## TASK MATERIAL
###

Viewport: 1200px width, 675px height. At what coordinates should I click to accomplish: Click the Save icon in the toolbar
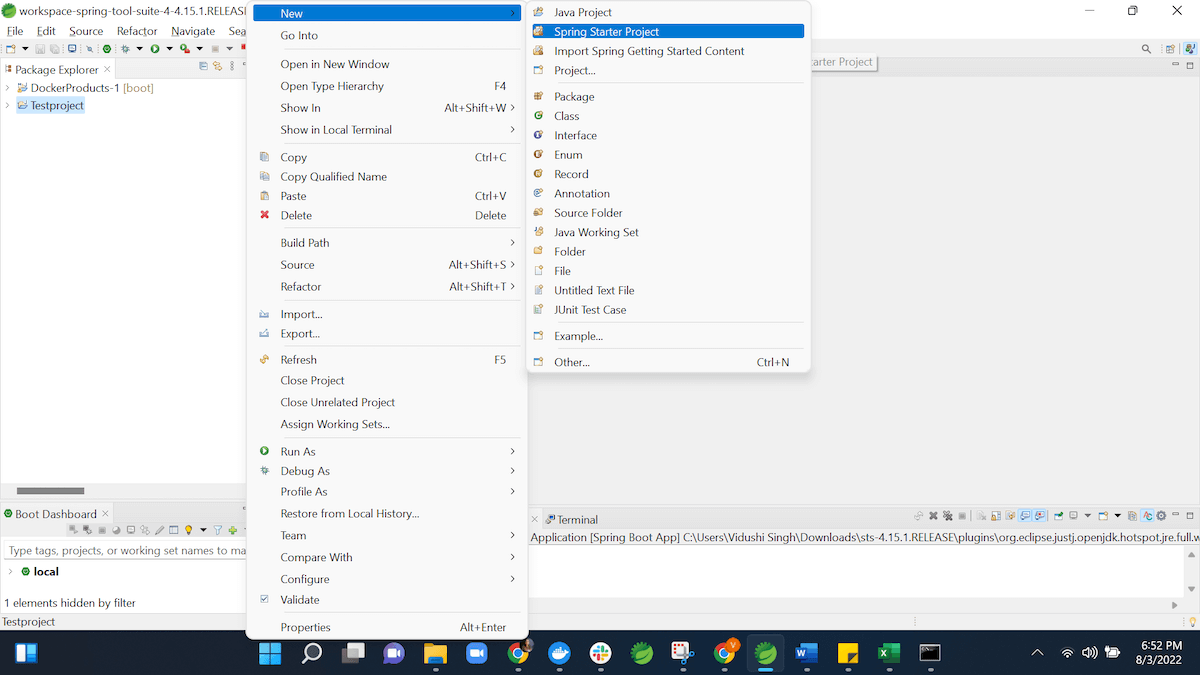(x=40, y=48)
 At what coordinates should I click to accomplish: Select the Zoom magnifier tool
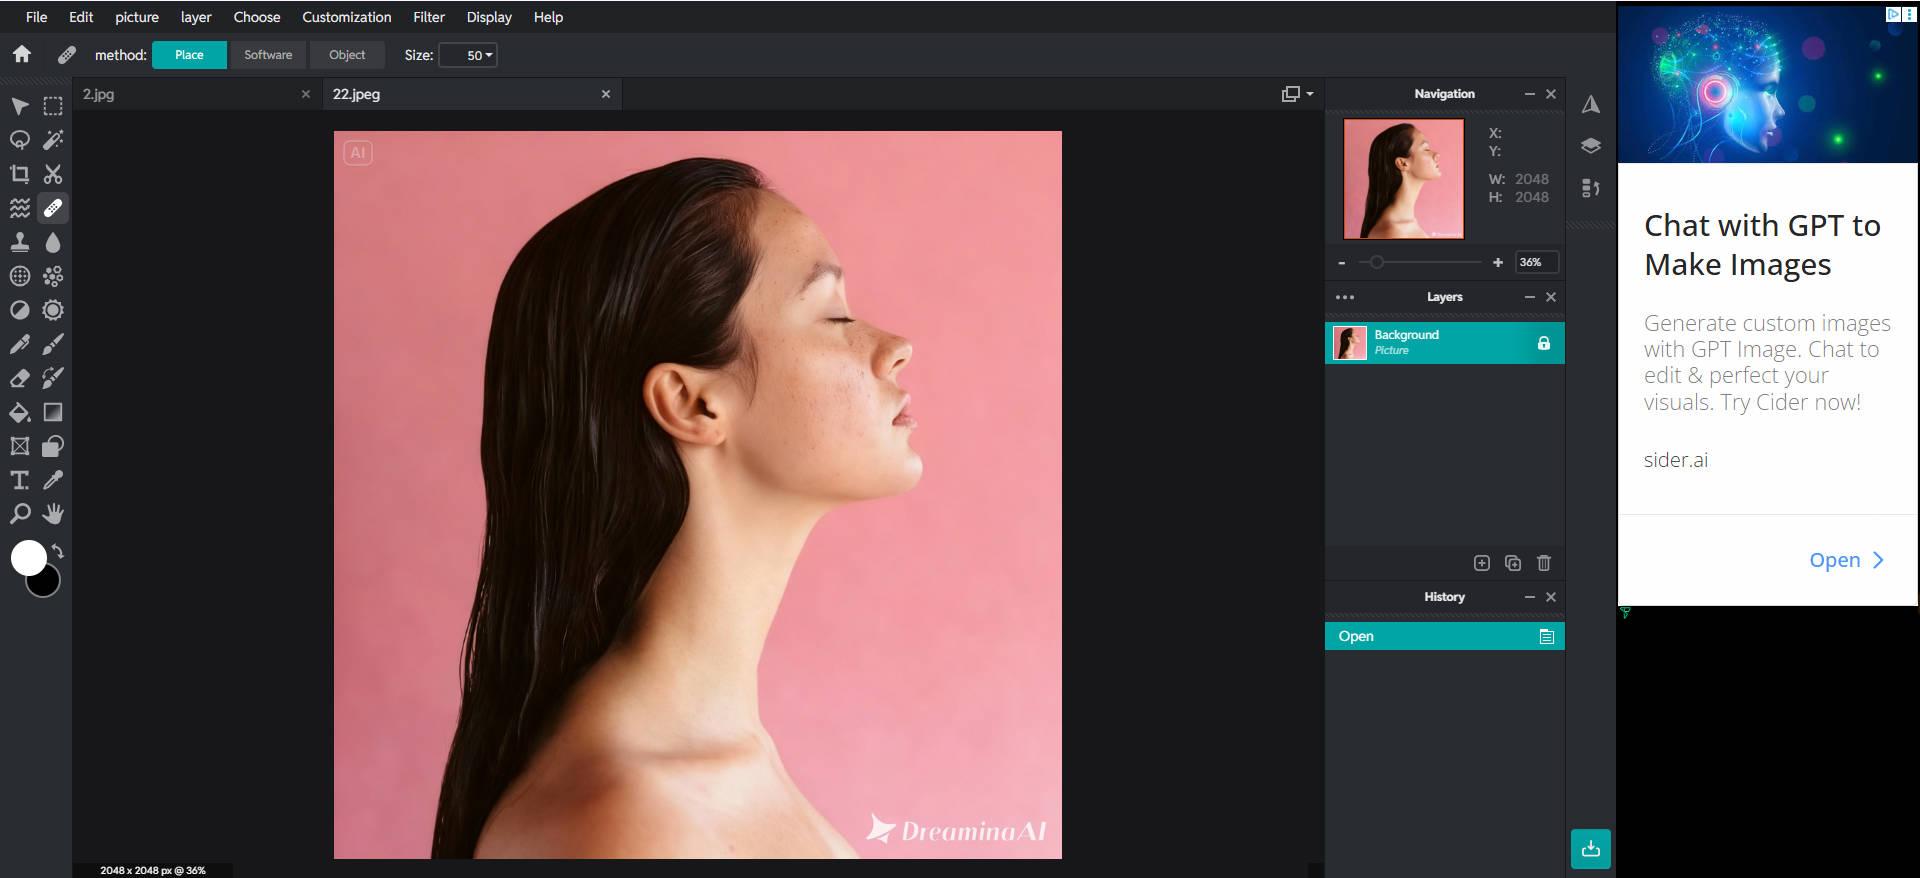(x=19, y=514)
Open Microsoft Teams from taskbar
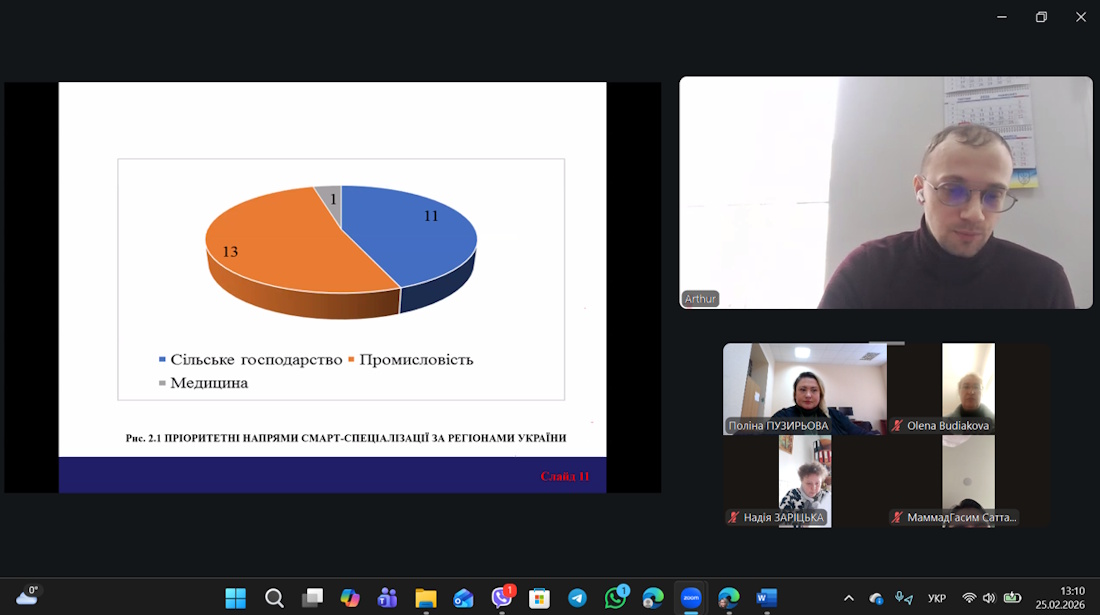Image resolution: width=1100 pixels, height=615 pixels. click(x=387, y=598)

###

## WHAT IS NEEDED
The records above are to be copied exactly, without their pictures.

## WRITTEN RESPONSE
Viewport: 1200px width, 675px height. At what coordinates should I click to accomplish: Click the Save icon in the toolbar
(x=40, y=48)
 At what coordinates should I click to accomplish: Select the Zoom magnifier tool
(x=19, y=514)
Open Microsoft Teams from taskbar
Image resolution: width=1100 pixels, height=615 pixels. click(x=387, y=598)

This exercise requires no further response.